Friday, March 27, 2009

Tweeting Torture...

Moving into a new house is always such a lot of hardwork and toil. After all the movers and packers lifting your heavy refrigerator and luggage do need to be told where to put all the stuff. And all that directing is really tiring!

Anyway, after painstakingly putting together your stuff and postponing all planned improvements on the house the only thing you want is a long night's deep relaxing sleep. And of course with the next day being a Saturday you tend to go to bed late (it's back to the school days when you'd be sent off to sleep by 10 on school days and were allowed to stay awake over the weekend. Another weird digression - I used to polish my shoes and pack my school bag by 7:30 pm everyday in primary school. And I remember getting extremely stressed out once when it was beyond 7:30 and i hadn't polished my shoes yet. Weird things we take too seriously as kids, huh? :) ). Accordingly I went to bed, read a bit, switched off the light, gazed at the stars, moon, saturn, rocketships glowing overhead (what? you haven't read the previous post? Go, go now- read it, i'll wait for you to come back)and then gently lulled into a peaceful, gentle doze that pretty soon transmogrified (Calvin & Hobbes) into a deep blissful I-didn't-put-the-alarm-cos-I-can-get-up-anytime-tomorrow sleep. I can imagine angels coming down from the heavens, staring at my beatific smile and proclaiming - here sleeps a man at peace with the world, atleast for 2 nights a week, that is.
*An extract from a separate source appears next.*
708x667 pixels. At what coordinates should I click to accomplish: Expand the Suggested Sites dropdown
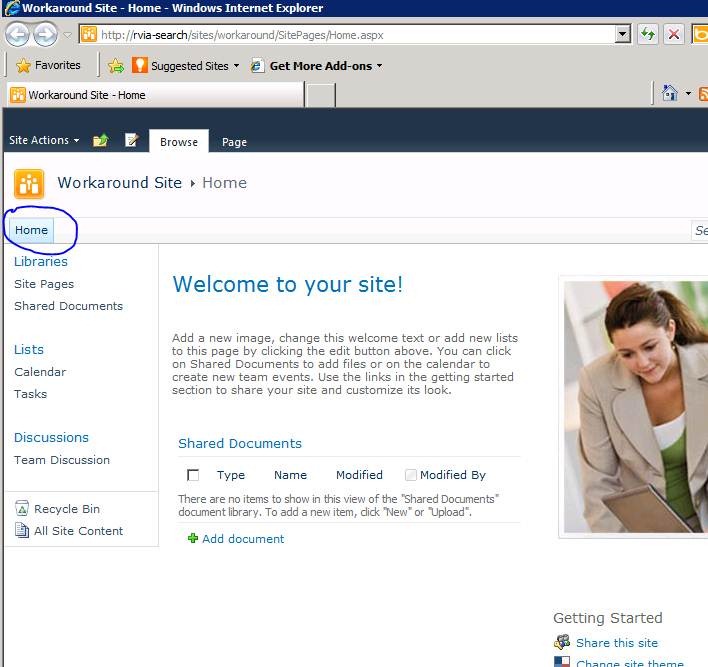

A beautiful vision isn't it...


Alas, the world conspires to shake up any beautiful peaceful visions.

My house is on the first floor surreounded with groves of trees teeming with arboreal colonies of freakin' rat-a-tat birds who scream like there's no tomorrow at exactly 5:59 am in the BLOODY morning!
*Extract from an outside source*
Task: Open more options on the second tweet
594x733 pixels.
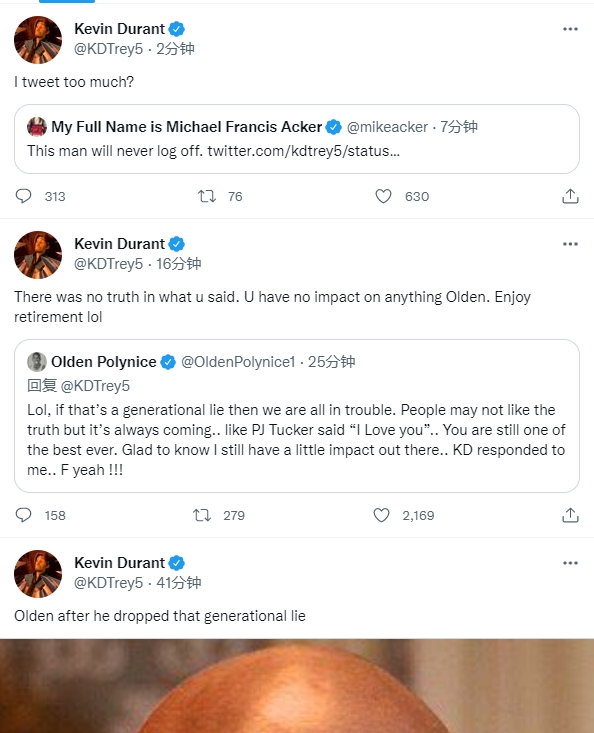Action: click(570, 244)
And there's this particularly sadistic bird that goes 'KEKEKEKEKEKE' and stops...and just as you're lulled into a false sense of hope that it flew away, its vocal chords collapsed or a a meteorite hit it (in order of increasing hope)- 'KEKEKEKEKEKE deux'


I swear if I get my hands on that bird I'll pluck it a feather at a time, and after plucking each feather I'd put some salt on the still-sore area...then wait a bit for the sting to go down...then proceed to pluck the next feather. Ok, this is beginnning to sound extremely sadistic.

But in my defense - it started it!!!

4 comments:

Unknown said...

Bloody Sadist ....... BIRD.

तुषार वर्मा said...

this is getting reported to maneka gandhi

aM said...

u saddist! thts really disgusting the putting salt part. Pls start seeing a shrink... u need help...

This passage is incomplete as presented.